RE: [PATCH net-next v8 3/3] net: axienet: Introduce dmaengine support

From: Pandey, Radhey Shyam
Date: Fri Oct 20 2023 - 15:35:44 EST


<snip>
> Minor nit: please use the reverse x-mas tree order

Sure, will fix it in next version.

<snip>
> You can avoid some duplicate code with:
> goto drop_skb;
>
> and adding at the bottom of this function:
>
> drop_skb:
> dev_kfree_skb_any(skb);
> return NETDEV_TX_OK;
>

Agree , will switch to it in next version.

<snip>

> You forgot to add the netif_txq_maybe_stop() call, as suggested by Jakub in
> the previous revision.

I was in an impression that these are multi queue specific APIs, so I skipped them.
But revisited the implementation and it seems clear now, and modified the driver
to use these lockless queue stopping / waking helpers.
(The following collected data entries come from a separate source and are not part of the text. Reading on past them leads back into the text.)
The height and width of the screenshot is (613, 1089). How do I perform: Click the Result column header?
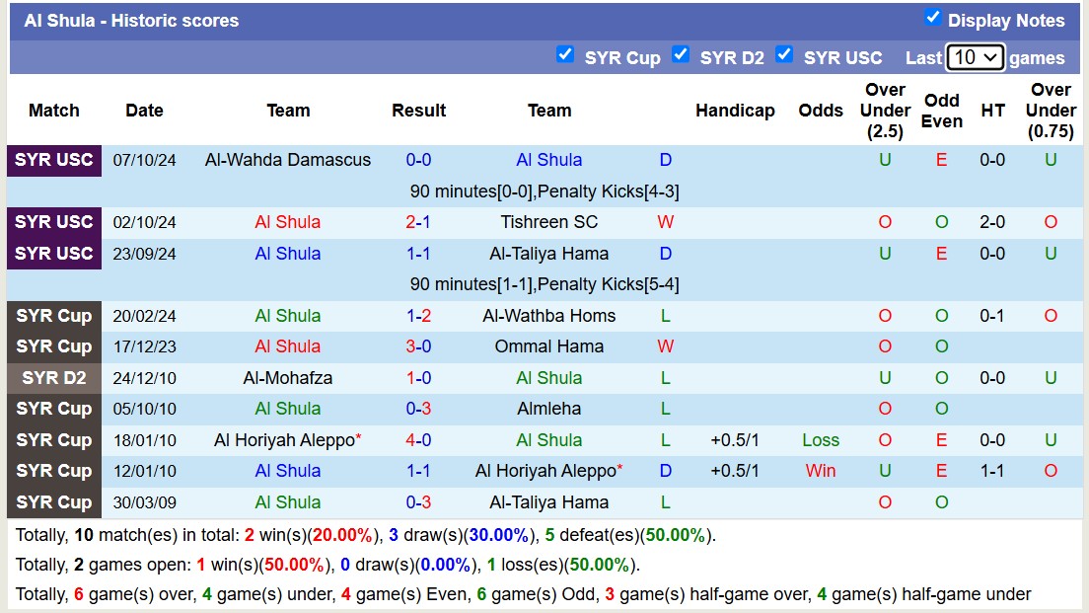tap(418, 111)
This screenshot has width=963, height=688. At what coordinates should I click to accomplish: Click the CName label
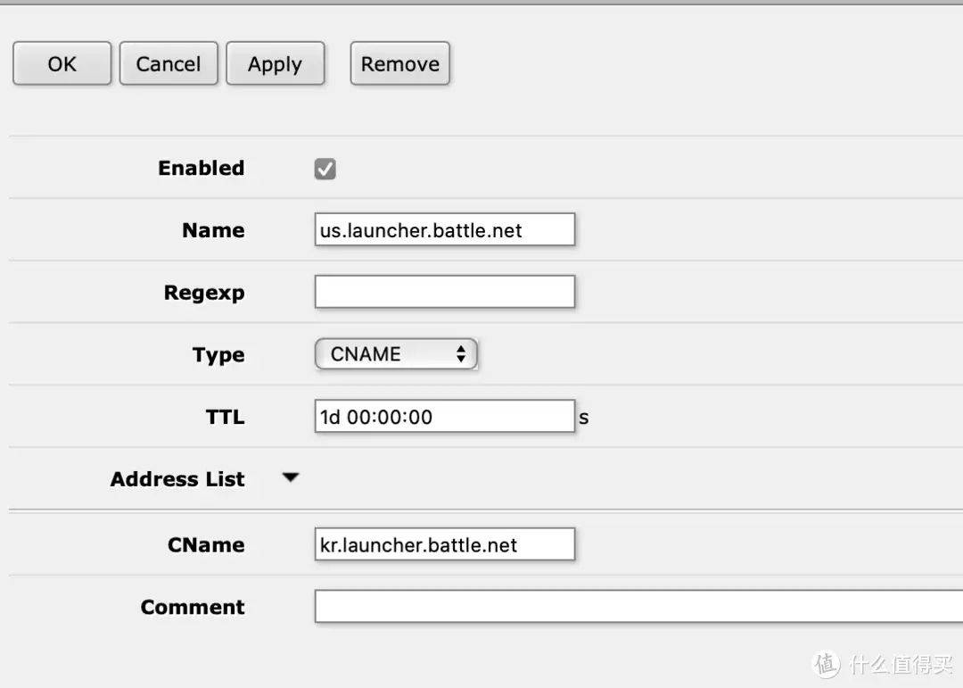click(205, 545)
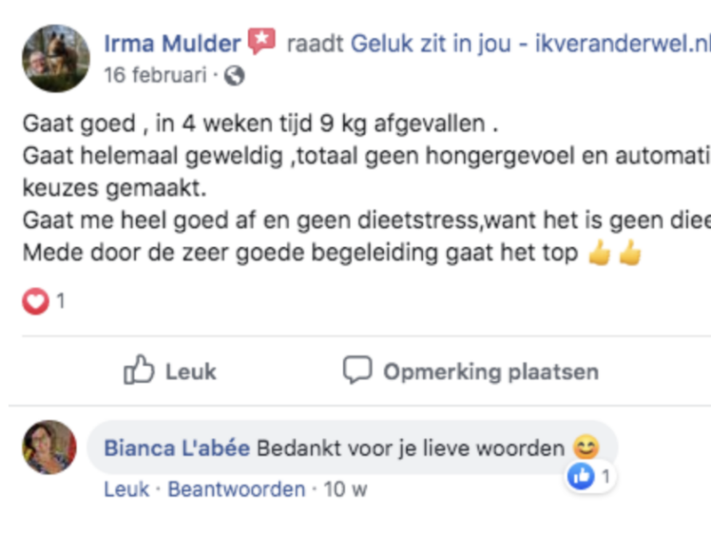The image size is (711, 533).
Task: Select Opmerking plaatsen to comment
Action: click(471, 370)

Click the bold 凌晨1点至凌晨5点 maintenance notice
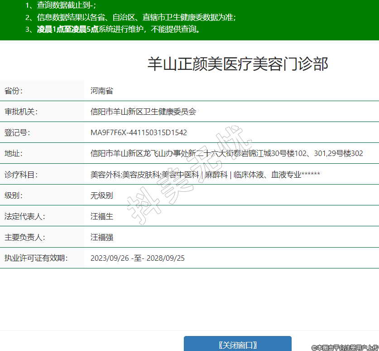tap(67, 29)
+ tax = skb_get_tx_queue(lp->ndev, skb);
+ netdev_tx_sent_queue(txq, skb->len);
+ netif_txq_maybe_stop(txq, CIRC_SPACE(lp->tx_ring_head, lp->tx_ring_tail,
+ TX_BD_NUM_MAX), MAX_SKB_FRAGS + 1, 2 * MAX_SKB_FRAGS);


However, in netperf benchmark (TCP TX) I am seeing a dip in performance
(~35-40Mbps) when switching to these stop/wake helpers. Is it expected
considering extra logic in maintaining dynamic queue and these helpers?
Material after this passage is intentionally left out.